Je dirai tout d’abord un mot de la genèse de cette proposition de loi. Elle comporte certes quelques progrès, mais n’oublions pas qu’il s’agit d’un texte de consolation. Alors que se tenait le Grenelle, notre collègue député LR Aurélien Pradié a présenté une proposition de loi extrêmement ambitieuse, qui, dans une vision transpartisane assez originale, et en tout cas peu fréquente, a permis d’améliorer considérablement le mécanisme de l’ordonnance de protection.
La République En Marche en était fort chagrinée et a donc déposé la présente proposition de loi, dont une partie a dû être supprimée en cours d’examen. Au final, quelques dispositions supplémentaires permettent d’améliorer encore le sujet, et certains amendements du groupe socialiste, qui avaient été rejetés lors du précédent texte, ont finalement été acceptés lors de ce nouvel examen. L’essentiel est d’avancer.
Comme notre collègue Dominique Vérien l’a signalé, l’un des vrais progrès de ce texte, c’est l’introduction de la notion d’emprise dans nos codes. Cette évolution est délicate à faire accepter, mais fondamentale.
Les dispositions relatives à l’exposition des mineurs à la pornographie en ligne, introduites sur l’initiative de Marie Mercier, sont également très importantes.
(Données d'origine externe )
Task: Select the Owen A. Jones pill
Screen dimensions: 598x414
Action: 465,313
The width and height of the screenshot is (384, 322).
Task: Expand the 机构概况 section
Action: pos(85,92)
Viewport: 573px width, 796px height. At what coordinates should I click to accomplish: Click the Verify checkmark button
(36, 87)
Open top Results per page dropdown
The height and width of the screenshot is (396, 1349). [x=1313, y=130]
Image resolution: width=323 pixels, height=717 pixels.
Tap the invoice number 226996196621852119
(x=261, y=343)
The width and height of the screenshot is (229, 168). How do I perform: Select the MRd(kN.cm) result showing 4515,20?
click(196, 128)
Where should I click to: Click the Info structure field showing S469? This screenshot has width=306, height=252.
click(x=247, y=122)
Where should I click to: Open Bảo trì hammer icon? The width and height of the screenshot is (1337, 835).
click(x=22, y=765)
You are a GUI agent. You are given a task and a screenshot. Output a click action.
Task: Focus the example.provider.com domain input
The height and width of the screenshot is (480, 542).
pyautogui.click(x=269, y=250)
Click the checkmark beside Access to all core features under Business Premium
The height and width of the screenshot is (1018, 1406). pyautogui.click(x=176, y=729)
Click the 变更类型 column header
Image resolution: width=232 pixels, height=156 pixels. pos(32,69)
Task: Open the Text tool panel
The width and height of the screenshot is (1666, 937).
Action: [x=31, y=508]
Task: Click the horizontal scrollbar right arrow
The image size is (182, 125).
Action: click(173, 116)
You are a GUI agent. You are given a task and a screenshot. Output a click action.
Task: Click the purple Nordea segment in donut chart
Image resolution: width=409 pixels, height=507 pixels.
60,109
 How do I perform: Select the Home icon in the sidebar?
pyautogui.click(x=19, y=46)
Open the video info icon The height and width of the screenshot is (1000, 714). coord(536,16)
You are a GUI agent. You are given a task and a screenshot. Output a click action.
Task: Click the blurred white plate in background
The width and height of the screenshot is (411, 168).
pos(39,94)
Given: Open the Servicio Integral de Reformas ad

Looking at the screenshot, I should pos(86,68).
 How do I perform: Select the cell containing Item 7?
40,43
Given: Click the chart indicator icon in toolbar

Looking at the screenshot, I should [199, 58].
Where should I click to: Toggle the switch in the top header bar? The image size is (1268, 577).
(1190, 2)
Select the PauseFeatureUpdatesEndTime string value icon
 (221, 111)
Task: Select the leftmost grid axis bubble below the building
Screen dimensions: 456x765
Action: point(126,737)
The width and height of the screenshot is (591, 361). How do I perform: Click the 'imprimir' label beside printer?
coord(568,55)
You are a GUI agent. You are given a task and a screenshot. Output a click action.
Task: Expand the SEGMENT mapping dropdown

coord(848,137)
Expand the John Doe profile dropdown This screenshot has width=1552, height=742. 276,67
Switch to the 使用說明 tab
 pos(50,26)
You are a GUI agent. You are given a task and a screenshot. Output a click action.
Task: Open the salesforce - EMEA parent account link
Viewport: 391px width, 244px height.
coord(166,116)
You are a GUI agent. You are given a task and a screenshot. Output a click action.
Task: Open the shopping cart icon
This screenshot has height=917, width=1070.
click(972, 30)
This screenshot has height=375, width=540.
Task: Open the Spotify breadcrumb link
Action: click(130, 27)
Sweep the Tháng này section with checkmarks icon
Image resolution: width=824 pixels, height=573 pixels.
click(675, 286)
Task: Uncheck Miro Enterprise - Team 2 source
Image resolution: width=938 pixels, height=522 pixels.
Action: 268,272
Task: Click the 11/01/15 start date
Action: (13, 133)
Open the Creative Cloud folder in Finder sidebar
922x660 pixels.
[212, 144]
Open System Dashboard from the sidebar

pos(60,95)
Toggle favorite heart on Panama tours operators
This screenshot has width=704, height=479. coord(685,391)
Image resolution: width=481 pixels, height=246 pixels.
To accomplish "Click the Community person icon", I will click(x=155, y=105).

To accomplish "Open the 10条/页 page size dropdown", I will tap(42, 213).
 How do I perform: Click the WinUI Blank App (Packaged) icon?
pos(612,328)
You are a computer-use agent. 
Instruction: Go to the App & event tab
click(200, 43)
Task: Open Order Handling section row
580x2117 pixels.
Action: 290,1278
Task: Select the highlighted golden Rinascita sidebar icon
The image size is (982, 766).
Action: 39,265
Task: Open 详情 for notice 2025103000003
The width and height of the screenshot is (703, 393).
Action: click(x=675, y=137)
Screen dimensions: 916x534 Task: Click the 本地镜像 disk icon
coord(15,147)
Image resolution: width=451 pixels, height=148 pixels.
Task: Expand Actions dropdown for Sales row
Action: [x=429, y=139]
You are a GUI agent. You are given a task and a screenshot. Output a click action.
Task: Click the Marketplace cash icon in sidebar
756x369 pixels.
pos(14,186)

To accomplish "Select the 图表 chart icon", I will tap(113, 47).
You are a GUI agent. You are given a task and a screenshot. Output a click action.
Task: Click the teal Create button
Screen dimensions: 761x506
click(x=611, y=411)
Ce texte fut aussi l’occasion de remédier à une situation ubuesque : après l’introduction du délai de six jours pour délivrer l’ordonnance de protection, un décret de votre prédécesseure, monsieur le garde des sceaux, a fixé des modalités de convocation et de signification qui rendaient la procédure totalement impossible pour la demanderesse – ne soyons pas hypocrites, il s’agit en effet de femmes.
Les associations s’en sont émues, nous aussi, et le décret a finalement été modifié. La situation est désormais acceptable, sans être parfaite non plus. Le délai n’est plus imposé à peine de caducité de la requête et, lorsqu’il n’y a pas d’avocat, la procédure est lancée sur l’initiative du juge.
Les associations jouent en effet un rôle capital de vigie dans ce combat. Nous essayons de le relayer, de l’accompagner, mais c’est à elles que je pense à ce moment, et je veux les saluer.
Mon groupe votera le texte issu des travaux de la commission mixte paritaire, même s’il n’est pas idéal. Il introduit des dispositions sur le secret médical qui ont pu interpeller, et sur lesquelles les médecins spécialistes de ces questions sont partagés. Nous l’étions également, et nous verrons à l’usage si nous avons eu raison de les inclure. À l’inverse, d’autres sujets n’ont pas été retenus, comme la question du conjoint violent dans le domicile conjugal ou l’information systématique du parquet lors de la délivrance de l’ordonnance de protection.
Toutefois, chaque pas étant important, nous allons voter en faveur de ce texte, non pas parce que nous devrions par principe être tous d’accord sur ce sujet important – je m’inscris en faux contre un tel raisonnement –, mais parce que les progrès sont réels, même s’ils ne sont pas suffisants.
Madame la ministre, vous avez indiqué il y a quelques jours vouloir faire passer le nombre de féminicides de 170 à 10, ajoutant joliment que vous pourriez ainsi mourir tranquille. Je salue cette ambition : sur ce point, le groupe socialiste et l’ensemble du Sénat seront à vos côtés.